__Trecho para leitura__.

•••

A transmissão ao vivo, pela TV Justiça, de julgamentos realizados no Plenário do Supremo Tribunal Federal, tem dado azo a rico debate no seio da comunidade jurídica.

A TV Justiça, cuja criação foi autorizada pela Lei 10.461, de 17 de maio de 2002 — sancionada pelo ministro Marco Aurélio, do Supremo Tribunal Federal, enquanto Presidente da República em exercício —, “para a divulgação dos atos do Poder Judiciário e dos serviços essenciais à Justiça”, iniciou suas atividades em agosto do mesmo ano, como emissora pública, transmitida pelo sistema a cabo, satélite (DHT), antenas parabólicas e internet.

Ainda segundo seu próprio site, a TV Justiça foi a primeira a transmitir ao vivo os julgamentos do Plenário da Suprema Corte brasileira e tem como foco “preencher lacunas deixadas por emissoras comerciais em relação a notícias sobre questões judiciárias, a fim de possibilitar que o público acompanhe o dia a dia do Poder Judiciário, favorecendo o conhecimento do cidadão sobre seus direitos e deveres”. Tudo, sem esconderijos, “na perspectiva de informar, esclarecer e ampliar o acesso à Justiça, buscando tornar transparentes suas ações e decisões”.

•••

__Trecho de origem__.

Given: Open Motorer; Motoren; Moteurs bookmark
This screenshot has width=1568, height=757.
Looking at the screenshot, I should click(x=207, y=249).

•••

__Objetivo declarado A__. Reescreva em forma de lista o parágrafo do texto sobre a TV Justiça que começa com "A TV Justiça, cuja criação foi autorizada", mantendo seus fatos principais.
__Objetivo declarado B__. Segundo o texto sobre a TV Justiça, qual lei autorizou a criação da emissora?
__Objetivo declarado C__. Reproduza, por favor, a parte do texto sobre a TV Justiça que começa com as palavras "A transmissão ao" e termina com "parabólicas e internet.".
Os dados vêm de outra fonte.

__Resposta escrita A__.
- Criação autorizada pela Lei 10.461, de 17 de maio de 2002, sancionada pelo ministro Marco Aurélio, do Supremo Tribunal Federal, enquanto Presidente da República em exercício.
- Finalidade: divulgar os atos do Poder Judiciário e os serviços essenciais à Justiça.
- Início das atividades: agosto de 2002, como emissora pública.
- Meios de transmissão: sistema a cabo, satélite (DHT), antenas parabólicas e internet.

__Resposta escrita B__. A Lei 10.461, de 17 de maio de 2002.

__Resposta escrita C__.
A transmissão ao vivo, pela TV Justiça, de julgamentos realizados no Plenário do Supremo Tribunal Federal, tem dado azo a rico debate no seio da comunidade jurídica.

A TV Justiça, cuja criação foi autorizada pela Lei 10.461, de 17 de maio de 2002 — sancionada pelo ministro Marco Aurélio, do Supremo Tribunal Federal, enquanto Presidente da República em exercício —, “para a divulgação dos atos do Poder Judiciário e dos serviços essenciais à Justiça”, iniciou suas atividades em agosto do mesmo ano, como emissora pública, transmitida pelo sistema a cabo, satélite (DHT), antenas parabólicas e internet.